— Getoonde tekst —

---

Hoe ritueel en mythe hun inhoud overbrengen, verschilt erg. Terwijl het ritueel met zijn directe zeggingskracht onmiddellijk de intuïtie van de toeschouwer aanspreekt, neemt de mythe de omweg van de metafoor. Dat beiden niettemin op dezelfde betekenislaag geënt zijn, komt duidelijk uit Arfeuilles regie naar voren. Door het mythische verhaal treffend beeldend te vertalen, slaagt hij erin de mythe te transformeren tot een ritueel aandoend gebeuren. Een scène waarin Ferdinand met niet aflatende concentratie onophoudelijk een ijzeren vat over de scène heen en weer rolt, roept associaties op met de zinloze arbeid van Sisyphus, die door Zeus veroordeeld werd om een zwaar rotsblok eeuwig een helling op te rollen. Telkens wanneer hij bijna de top bereikt, rolt het rotsblok weer naar beneden. Arfeuille comprimeert dit verhaal in één enkel beeld, dat zijn referent niet langer nodig heeft om te spreken. Ook wie Sisyphus' verhaal niet kent, herkent welke ervaring in de opgevoerde handeling vervat ligt.

Kurt Van der Elst

MEDIATISERING ALS MOTOR

Arfeuille staat met zijn interesse in mythisch-ritueel geïnspireerd theater zeker niet alleen. Het hedendaagse podiumlandschap wordt gekleurd door makers die deze belangstelling met hem delen. Ook figuren als Sidi Larbi Cherkaoui of Wayn Traub zijn in hun werk op zoek naar een hedendaagse vorm van ritueel theater, en grijpen terug naar mythes om te spreken over wat fundamenteel menselijk is. Met enige zin voor veralgemening kan men spreken van een tendens naar ritualisering in de podiumkunsten. Het lijkt op zijn minst een interessante vraag wat de motor van deze beweging zou kunnen zijn.

Een mogelijke achtergrond vormt onze gemediatiseerde samenleving. Overal zien we een wildgroei van communicatiemiddelen. Eén boodschap kan op dertig verschillende manieren verpakt worden. Binnen die context werpt zich de vraag op naar de legitimatie van een verpakking als theater. Wat is de eigenheid en bestaansreden van dit medium tegenover alle andere? Als je ziet hoe die mediatisering gepaard gaat met een nivellering en degradering van de cultuur, hoe alle toegankelijke informatie ook voor iedereen begrijpelijk moet zijn, roept dat het theater, dat meer en meer de naam gekregen heeft een 'moeilijk' medium te zijn, nog extra ter verantwoording. Ritualisering kan voor het theater een overtuigende manier zijn om zich tot zulke vragen te verhouden.

RITUEEL IS ACTUEEL

Want wat het theater bijzonder maakt binnen die polyfonie van vaak luide stemmen, is zijn specifieke oorsprong. Die ligt in de klassieke oudheid. In de jonge democratische stadsstaat Athene won de politieke ruimte gestaag aan belang, maar binnen die sfeer van woord en wederwoord vonden een aantal zaken geen plaats meer. Het publieke toneel was geen plek voor de grote emoties van bijvoorbeeld rouw of schaamte. Het doelmatige en efficiënte politieke spreken had daarover niets te zeggen. Vanuit het rouwritueel of de klaagzang ontstond toen een andere ruimte, die van het theater, waarin deze emoties een onderkomen vonden.

---

— Aangeleverd materiaal —
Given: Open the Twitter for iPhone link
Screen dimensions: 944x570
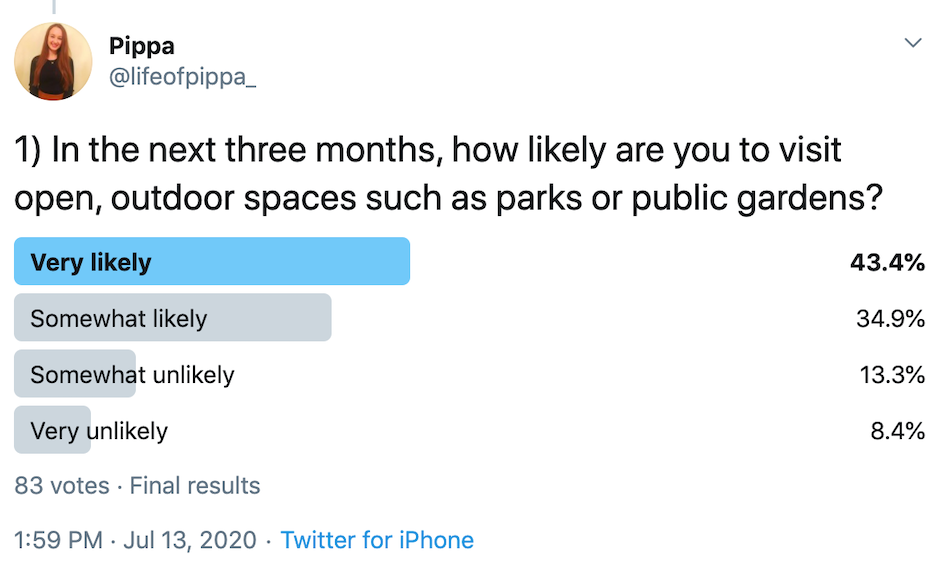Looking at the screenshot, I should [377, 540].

---

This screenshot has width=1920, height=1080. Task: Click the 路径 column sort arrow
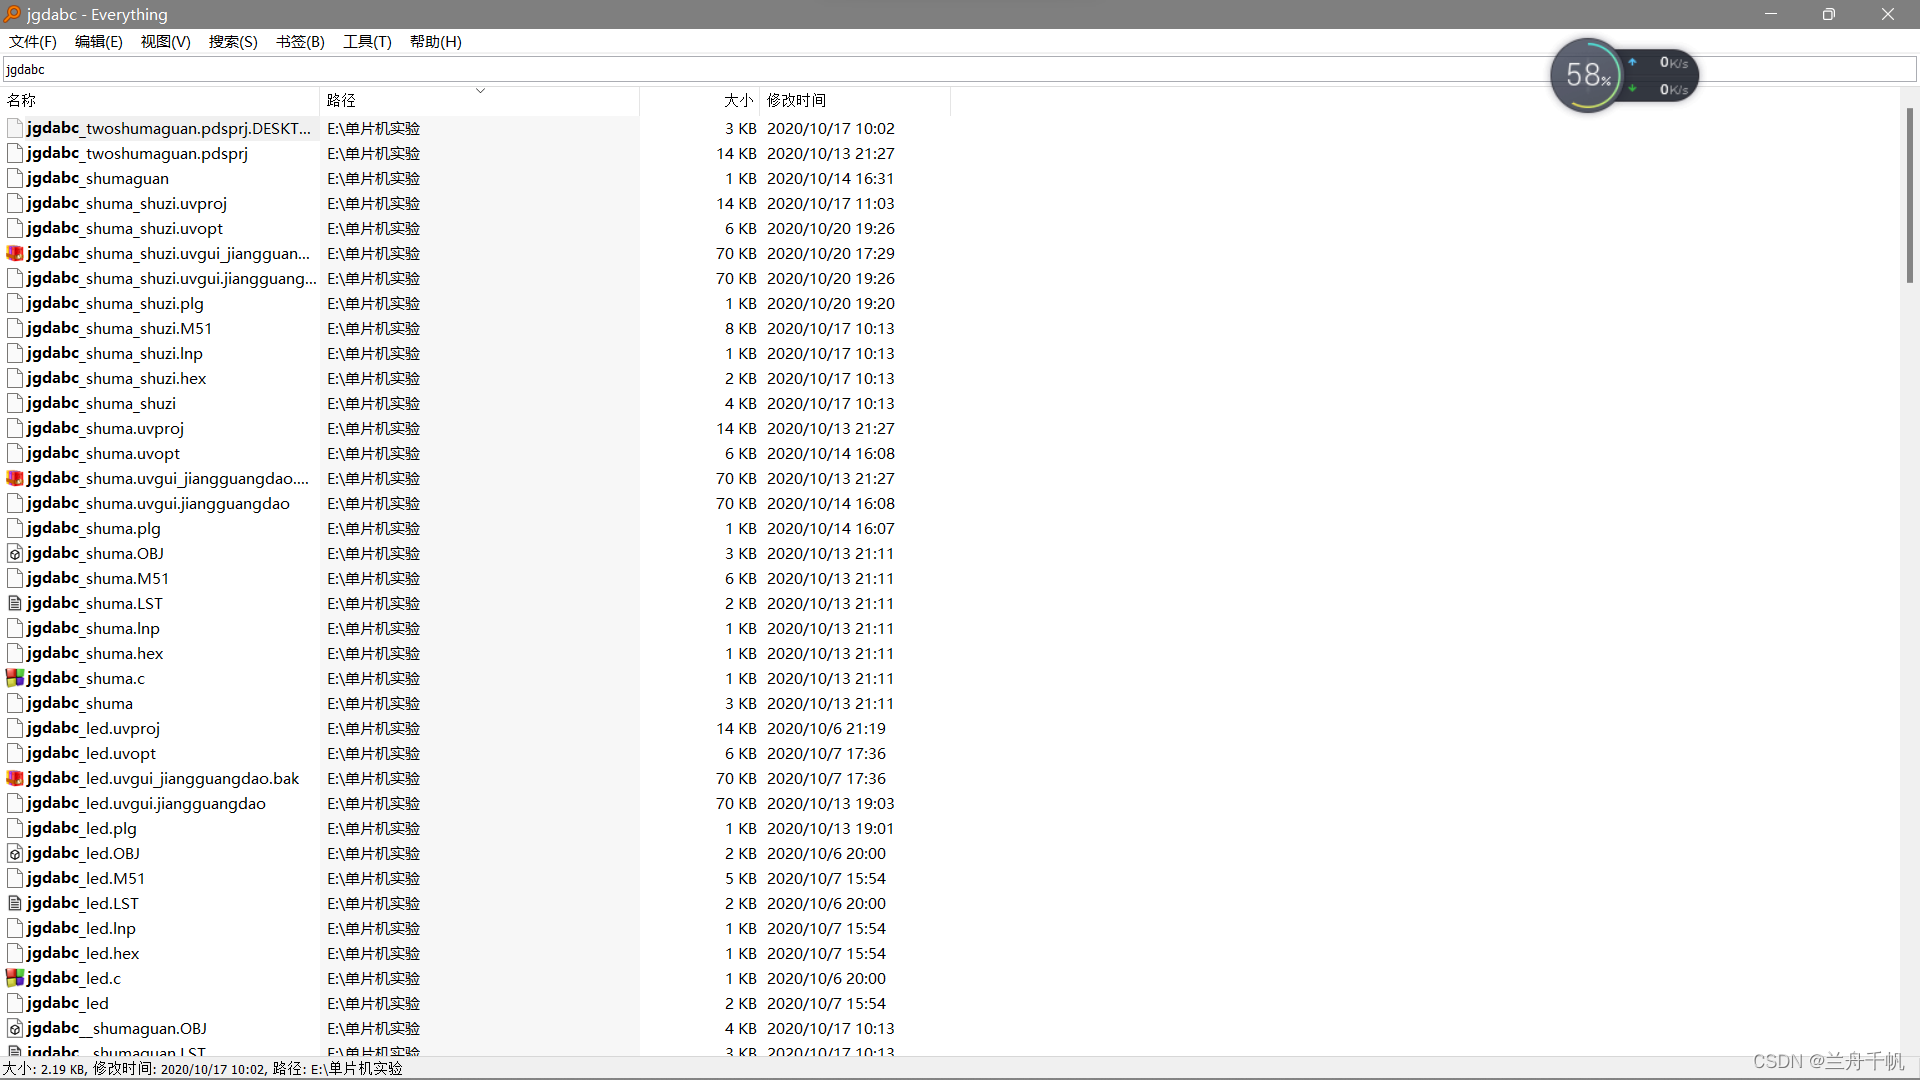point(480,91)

---

— Wat te doen —
1. Waartoe werd Sisyphus volgens de tekst over ritueel theater door Zeus veroordeeld?
2. Vat de tekst over ritueel theater samen in twee zinnen.
3. Pak de tekst over ritueel theater op waar hij ophoudt en schrijf hem verder.

— Antwoorden —
1. Om een zwaar rotsblok eeuwig een helling op te rollen.

2. Arfeuille vertaalt in zijn regie een mythe, zoals die van Sisyphus, naar een beeld dat als een ritueel aandoet, en ook makers als Sidi Larbi Cherkaoui en Wayn Traub zoeken naar een hedendaagse vorm van ritueel theater. Een mogelijke achtergrond van die ritualisering is de gemediatiseerde samenleving, waarin het theater zijn bestaansreden moet verantwoorden en kan teruggrijpen op zijn oorsprong in het oude Athene, waar het vanuit het rouwritueel een ruimte bood voor emoties als rouw en schaamte.

3.
Ook vandaag kan ritueel theater nog een plek zijn waar zulke allesoverheersende emoties aan bod komen. Zo'n plek blijft nodig, want er mag dan vandaag misschien een overaanbod aan communicatiemiddelen zijn, dit overaanbod geldt slechts in de publieke ruimte, de ruimte van het bespreekbare. De veelheid aan stemmen die daar opgaan, garandeert geenszins dat alles gezegd wordt. Er blijven zaken die groter zijn dan de woorden van één mens, zaken die buiten het bereik blijven van de zondvloed aan zinnen waarmee de verschillende media ons overspoelen, zaken die 'voorbij de anekdotiek van het verhaal' liggen. Zoals gezegd is het precies op die betekenislaag dat de mythe en het ritueel zich enten. Door terug te grijpen naar zijn oorsprong in het rouwritueel, kan het theater aan Eros en Thanatos een eigen plek in het openbare leven geven, zodat ze niet meer als geesten zonder lichaam doorheen onze hele cultuur spoken. Wat geen eigen plek heeft, dreigt immers verpletterend alomtegenwoordig te worden. De noodzaak om aan de onbeheersbare krachten in onszelf een plaats te geven, vindt ook op scène zijn weergave, namelijk in de voortdurende strijd die Prospero voert met zijn buikgevoel, in de figuur van Caliban. Het is pas door het bestaan van Caliban te erkennen dat Prospero uiteindelijk een zeker evenwicht bereikt.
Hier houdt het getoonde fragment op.